__EXTRACTED INFORMATION__
+ + + + + + +

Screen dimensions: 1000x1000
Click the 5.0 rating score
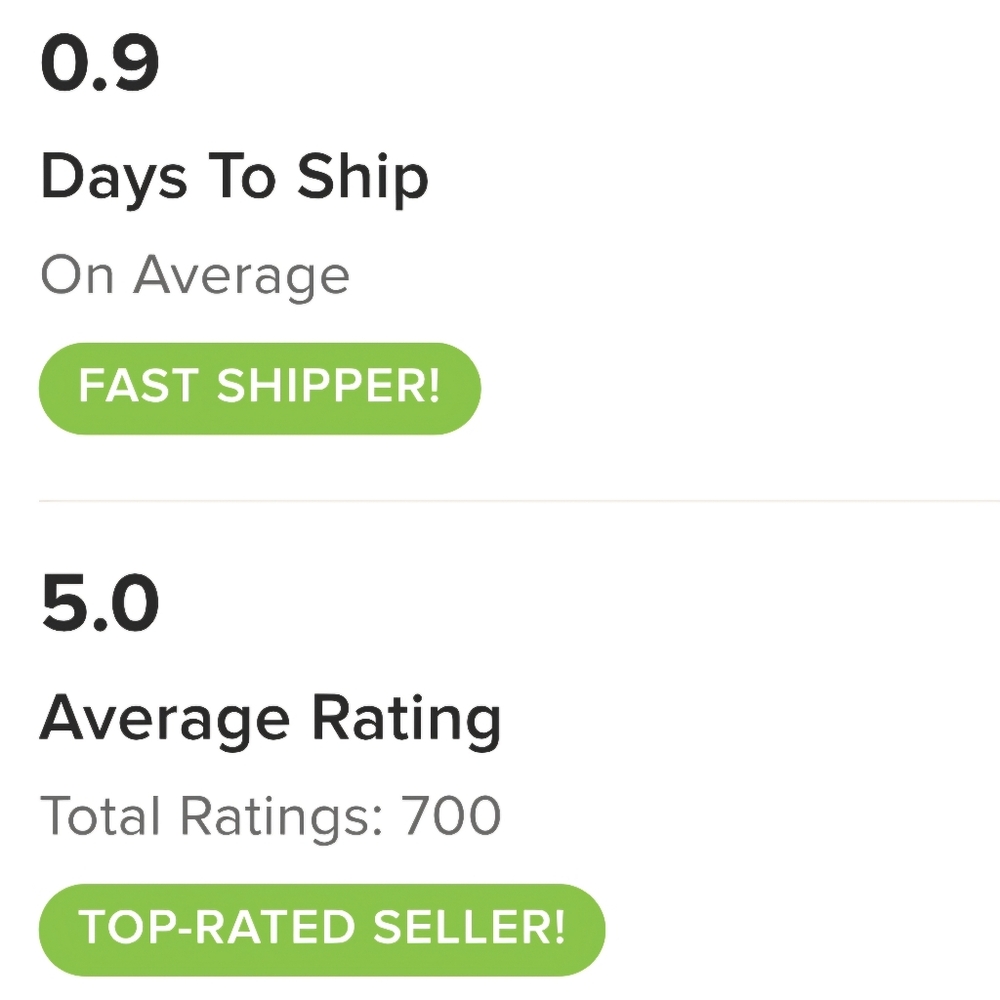point(100,603)
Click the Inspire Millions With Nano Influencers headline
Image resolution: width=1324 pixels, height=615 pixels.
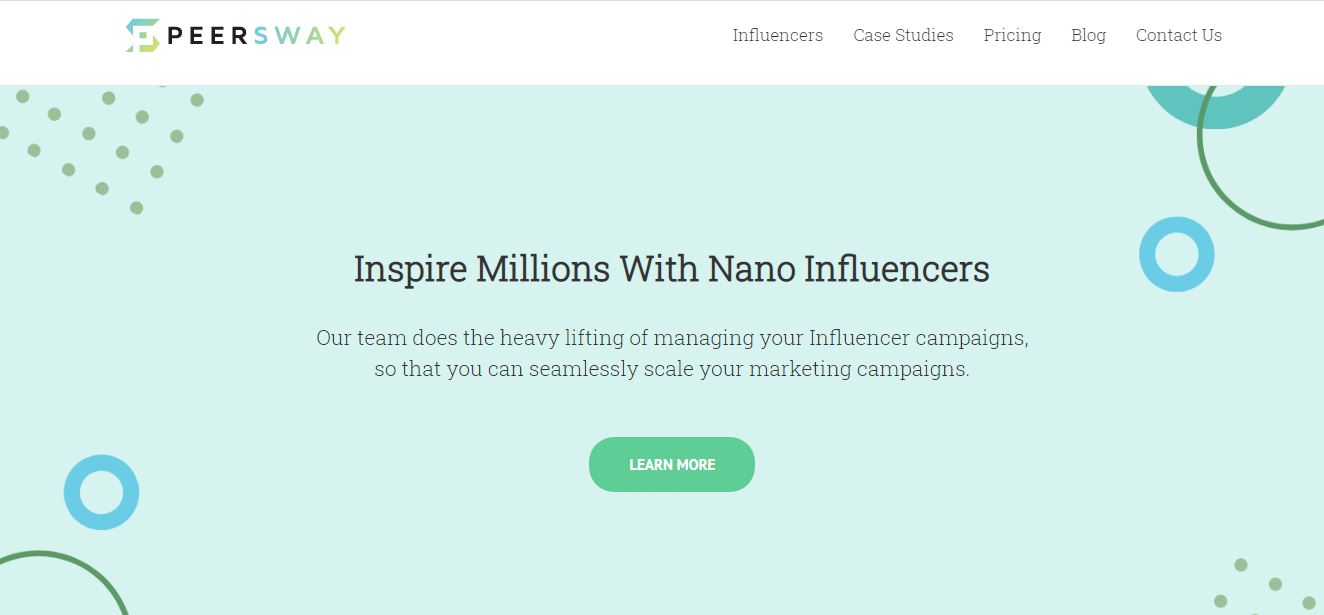pyautogui.click(x=672, y=269)
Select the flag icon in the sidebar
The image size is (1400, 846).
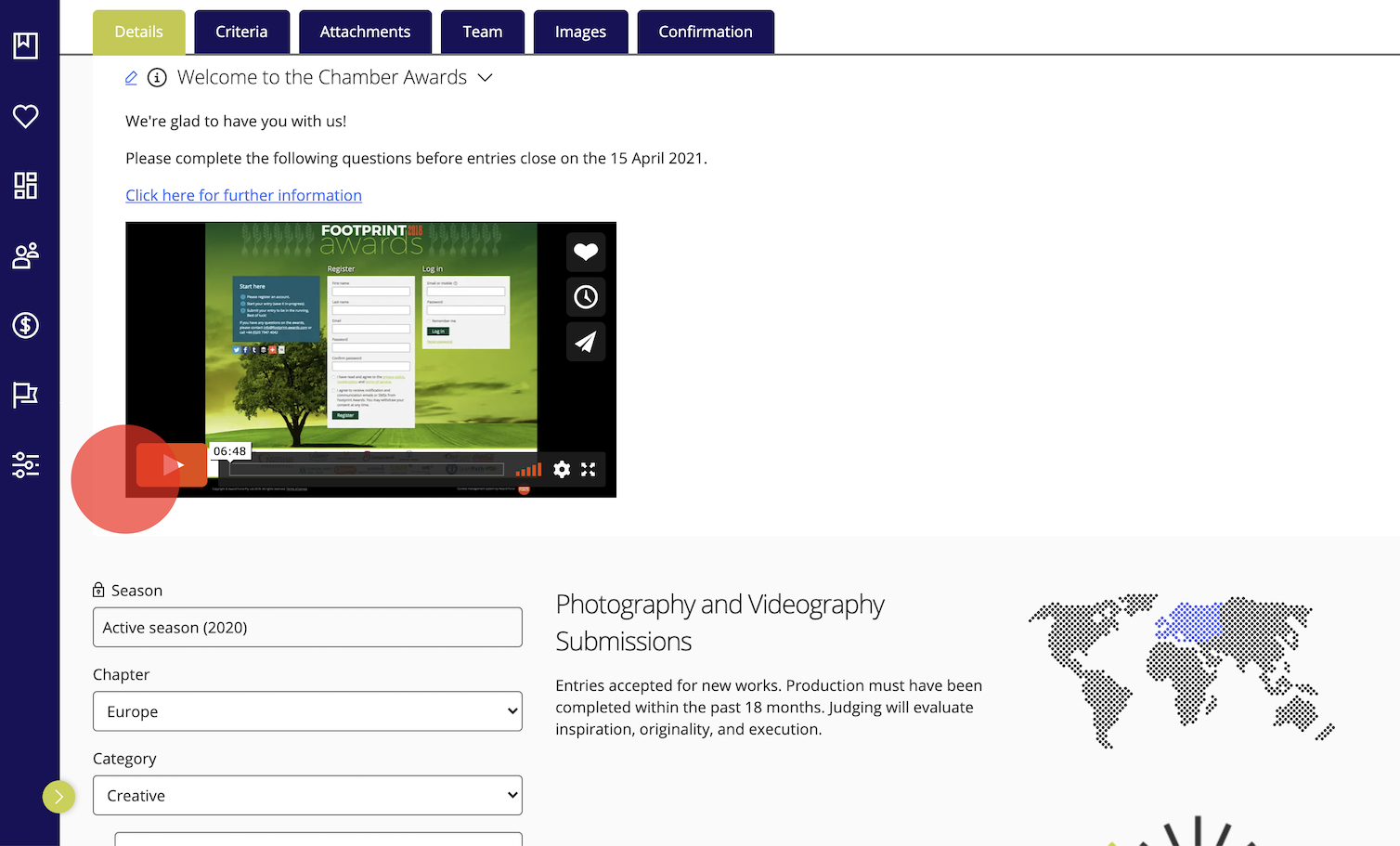pyautogui.click(x=25, y=395)
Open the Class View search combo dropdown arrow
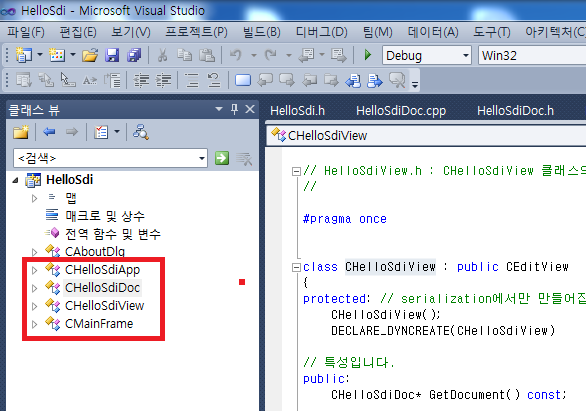 point(202,158)
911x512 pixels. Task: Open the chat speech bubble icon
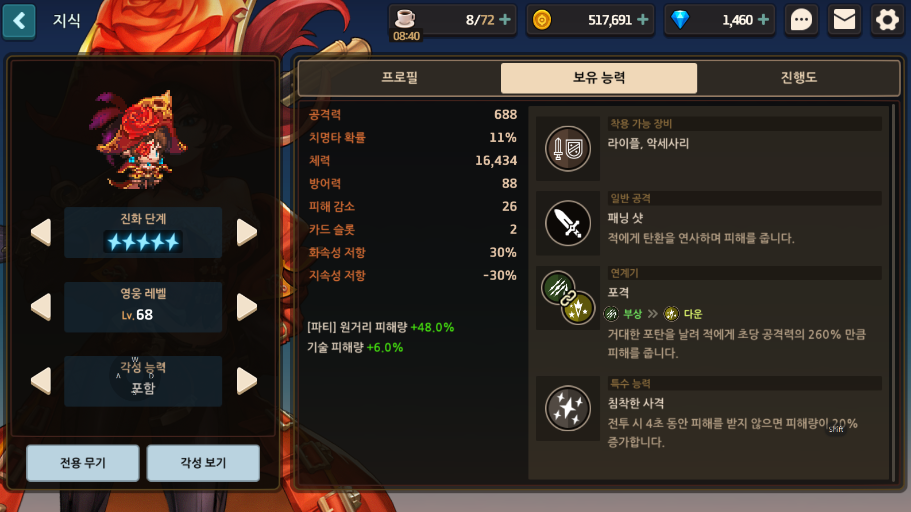point(801,20)
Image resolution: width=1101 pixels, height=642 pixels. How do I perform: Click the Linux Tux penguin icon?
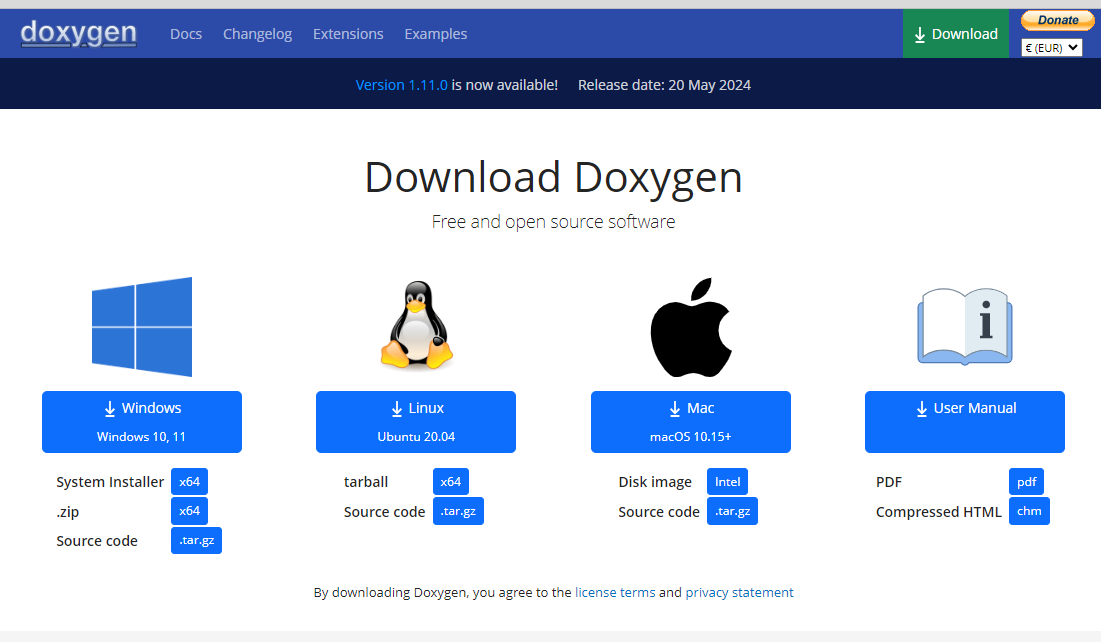pos(415,324)
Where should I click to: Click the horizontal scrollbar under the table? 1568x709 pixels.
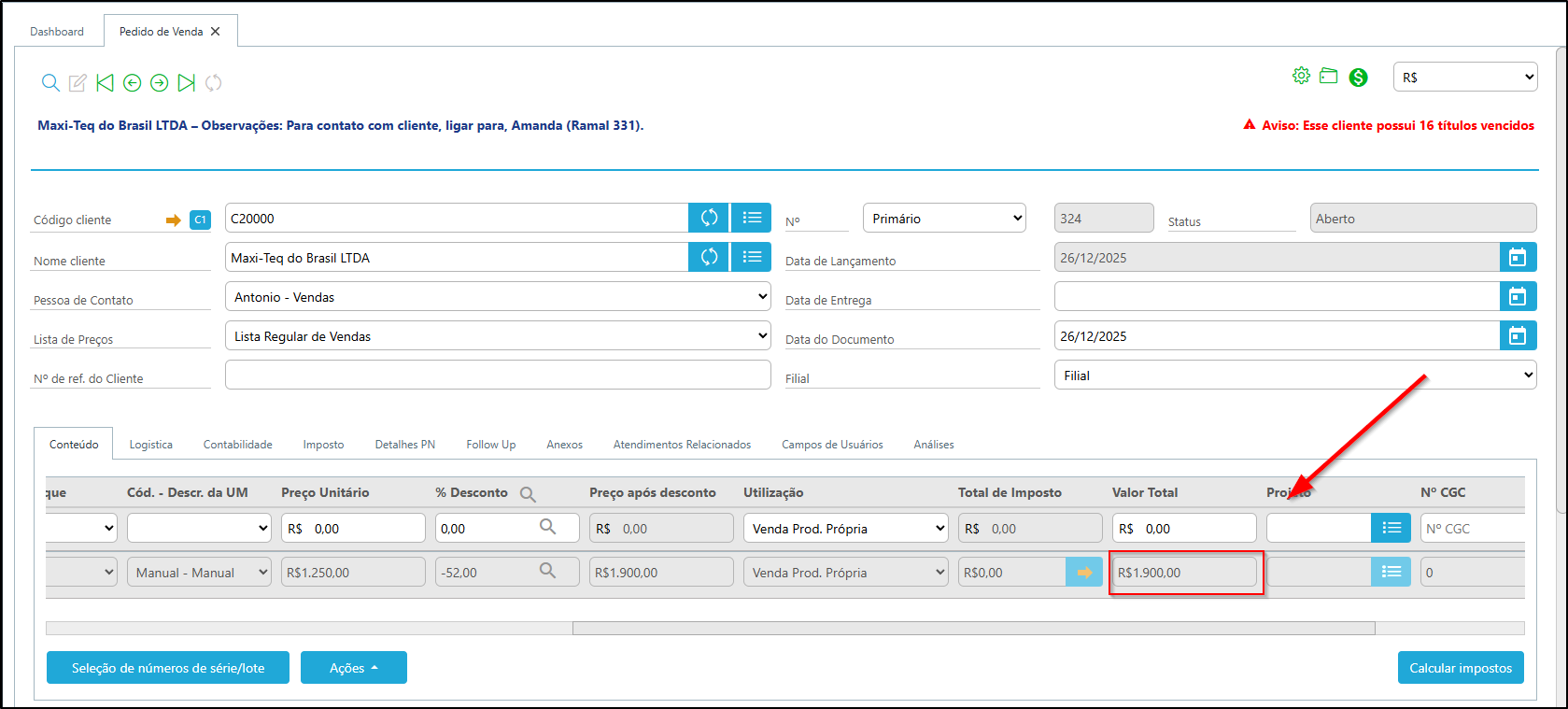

+ + + + + + +

__EXERCISE DETAILS__
Render every line of the rows above as a JSON list of strings, one string per line, with blank lines skipped and the pictures left out.

__TASK ANSWER__
[
  "Screen dimensions: 1000x1000",
  "Click the 5.0 rating score",
  "point(100,603)",
  "Click the Inspire Millions With Nano Influencers headline",
  "Image resolution: width=1324 pixels, height=615 pixels.",
  "pyautogui.click(x=672, y=269)",
  "Select the flag icon in the sidebar",
  "The image size is (1400, 846).",
  "pyautogui.click(x=25, y=395)",
  "Open the Class View search combo dropdown arrow",
  " point(202,158)",
  "911x512 pixels. Task: Open the chat speech bubble icon",
  "point(801,20)",
  "Image resolution: width=1101 pixels, height=642 pixels. How do I perform: Click the Linux Tux penguin icon?",
  "pos(415,324)",
  "Where should I click to: Click the horizontal scrollbar under the table? 1568x709 pixels."
]